Естественно, что Груба должна была достаться Неучтиву, а Бледна — Нарративу.
Раде же я готовил судьбу иную: утренний чай с молоком, мед, пчела ползет по занавеске, потом падает в блюдечко и злится, что утопает, горячая простыня, подушка почему-то лежит черт-те где, а не там, где положено, свитер грубой вязки на голое тело — он больно колется, но Раде хочется выбежать за яблоком, а когда она вернется с розовым плодом — я влезу под свитер и потрогаю ее, скажем, живот.

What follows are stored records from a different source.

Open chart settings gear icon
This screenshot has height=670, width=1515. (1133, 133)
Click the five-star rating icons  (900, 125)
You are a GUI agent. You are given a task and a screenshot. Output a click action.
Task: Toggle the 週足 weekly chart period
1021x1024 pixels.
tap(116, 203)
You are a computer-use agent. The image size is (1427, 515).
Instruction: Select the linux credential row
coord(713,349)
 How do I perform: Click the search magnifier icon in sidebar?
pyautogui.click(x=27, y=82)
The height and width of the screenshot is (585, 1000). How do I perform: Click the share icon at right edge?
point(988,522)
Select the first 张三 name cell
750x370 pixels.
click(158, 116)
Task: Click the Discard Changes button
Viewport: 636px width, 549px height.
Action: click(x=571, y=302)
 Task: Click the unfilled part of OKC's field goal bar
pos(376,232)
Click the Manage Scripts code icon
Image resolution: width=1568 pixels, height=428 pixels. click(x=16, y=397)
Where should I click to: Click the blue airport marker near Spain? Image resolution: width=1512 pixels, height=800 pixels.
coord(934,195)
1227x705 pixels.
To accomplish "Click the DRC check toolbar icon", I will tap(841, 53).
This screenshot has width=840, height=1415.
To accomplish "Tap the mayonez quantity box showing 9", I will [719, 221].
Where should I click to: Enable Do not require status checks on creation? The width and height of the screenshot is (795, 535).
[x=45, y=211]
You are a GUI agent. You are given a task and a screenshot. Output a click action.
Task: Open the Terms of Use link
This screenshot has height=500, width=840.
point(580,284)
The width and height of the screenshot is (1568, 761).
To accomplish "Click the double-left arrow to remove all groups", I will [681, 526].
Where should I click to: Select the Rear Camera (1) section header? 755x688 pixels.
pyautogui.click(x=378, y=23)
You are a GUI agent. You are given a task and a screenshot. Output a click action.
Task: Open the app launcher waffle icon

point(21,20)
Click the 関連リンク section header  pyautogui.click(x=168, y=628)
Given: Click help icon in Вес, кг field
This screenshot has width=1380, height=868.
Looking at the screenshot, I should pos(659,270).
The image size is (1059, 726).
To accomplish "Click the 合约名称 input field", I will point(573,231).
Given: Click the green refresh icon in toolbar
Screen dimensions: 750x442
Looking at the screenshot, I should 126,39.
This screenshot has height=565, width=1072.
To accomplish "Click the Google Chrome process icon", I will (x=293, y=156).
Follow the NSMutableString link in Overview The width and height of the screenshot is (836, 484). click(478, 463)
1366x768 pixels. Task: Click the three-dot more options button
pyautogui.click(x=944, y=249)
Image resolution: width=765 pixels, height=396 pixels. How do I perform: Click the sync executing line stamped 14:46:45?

«Лучшего места, чтоб назначить свидание, и быть не может, — представляя все эти картины, хотя и не рискуя описать их Раде, мысленно отвечал я преподавателю. — …Это ты, глупец, со своей никчемной философией все перепутал».
Но жизнь, как обычно, играла свою игру, и Нерадив остался ни с чем.
Сначала появился какой-то рыжий, костлявый, рукастый мутень — Рада сама привела его с собою в университет.
Он сидел всю пару со свирепым видом, вытянув перед собой руки и глядя на них. Когда я, сидевший за соседней партой, не без иронии косился на Раду, он сразу же начинал сжимать и разжимать кулаки.
Сжимал до посинения — а разжимал с некоторым костяным хрустом.